Is automatic feature detection feasible?

Question

Is automatic feature detection feasible?

Fabian Werner

2015年7月7日 17:50

I am searching for pointers to algorithms for feature detection.

EDIT: all the answers helped me a lot, I cannot decide which one I should accept. THX guys!

What I did:

For discrete variables (i.e. $D_i, E$ are finite sets) $X_i : \Omega \to D_i$ and a given data table $$ \begin{pmatrix}{} X_1 ... X_n X_{n+1} \\ x_1^{(1)} ... x_n^{(1)} x_{n+1}^{(1)} \\ ... \\ x_1^{(m)} ... x_n^{(m)} x_{n+1}^{(m)} \\ \end{pmatrix} $$ (the last variable will be the 'outcome', thats why I stress it with a special index) and $X, Y$ being some of the $X_1, ..., X_{n+1}$ (so if $X=X_a, Y=X_b$ then $D=D_a, E=D_b$) compute

$$H(X) = - \sum_{d \in D} P[X=d] * log(P[X=d])$$

$$H(Y|X) = - \sum_{d \in D} { P[X=d] * \sum_{e \in E} { P[Y=e|X=d] * log(P[Y=e|X=d]) } }$$

where we estimate $$P[X_a=d] = |\{j \in \{1, ..., m\} : x_a^{(j)} = d\}|$$ and analogously $$P[X_a=d \cap X_b=e] = |\{j \in \{1, ..., m\} : x_a^{(j)} = d ~\text{and}~ x_b^{(j)}=e\}|$$ and then $$I(Y;X) = \frac{H(Y) - H(Y|X)}{\text{log}(\text{min}(|D|, |E|))}$$ which is to be interpreted as the influence of $Y$ on $X$ (or vice versa, its symmetric).
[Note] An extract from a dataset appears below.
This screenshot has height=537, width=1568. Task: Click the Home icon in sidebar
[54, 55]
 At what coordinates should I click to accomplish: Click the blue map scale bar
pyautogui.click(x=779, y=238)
EDIT: A little late now but still:

This is wrong: ~~Exercise for you: show that if $X=Y$ then $I(X,Y)=1$.~~

This is correct: Exercise for you: show that if $X=Y$ then $I(X,X)=H(X)/log(|D|)$ and if $X$ is additionally equally distributed then $I(X,X)=1$.

For selecting features start with the available set $\{X_1, ..., X_n\}$ and a set 'already selected'$ = ()$ [this is an ordered list!]. We select them step by step, always taking the one that maximizes $$\text{goodness}(X) = I(X, X_{n+1}) - \beta \sum_{X_i ~\text{already selected}} I(X, X_i)$$ for a value $\beta$ to be determined (authors suggest $\beta = 0.5$). I.e. goodness = influence on outcome - redundancy introduced by selecting this variable. After doing this procedure, take the first 'few' of them and throw away the ones with lower rank (whatever that means, I have to play with it a little bit). This is what is described in this paper.

For computing the $I$ for continuous variables one needs to bin them in some way. More concretely, the inventors of 'I' suggest to take the maximal value over binning $X$ into $n_x$ bins, $Y$ into $n_y$ bins and $n_x \cdot n_y = m^{0.6}$, i.e. compute $$ \text{MIC}(X;Y) = \text{max}_{n_X \cdot n_Y \leq m^{0.6}} \left( \frac{I_{n_X, n_Y}(X;Y)}{log(\text{min}(n_X, n_Y)} \right)$$

where $I_{n_X, n_Y}(X;Y)$ means: compute the $I$ precisely as you did for discrete variables by treating $X$ as a discrete random variable after binning it into $n_X$ bins and analogously with $Y$.

===

ORIGINAL QUESTION

More precisely: I have a classification problem for one boolean variable, let's call this variable outcome.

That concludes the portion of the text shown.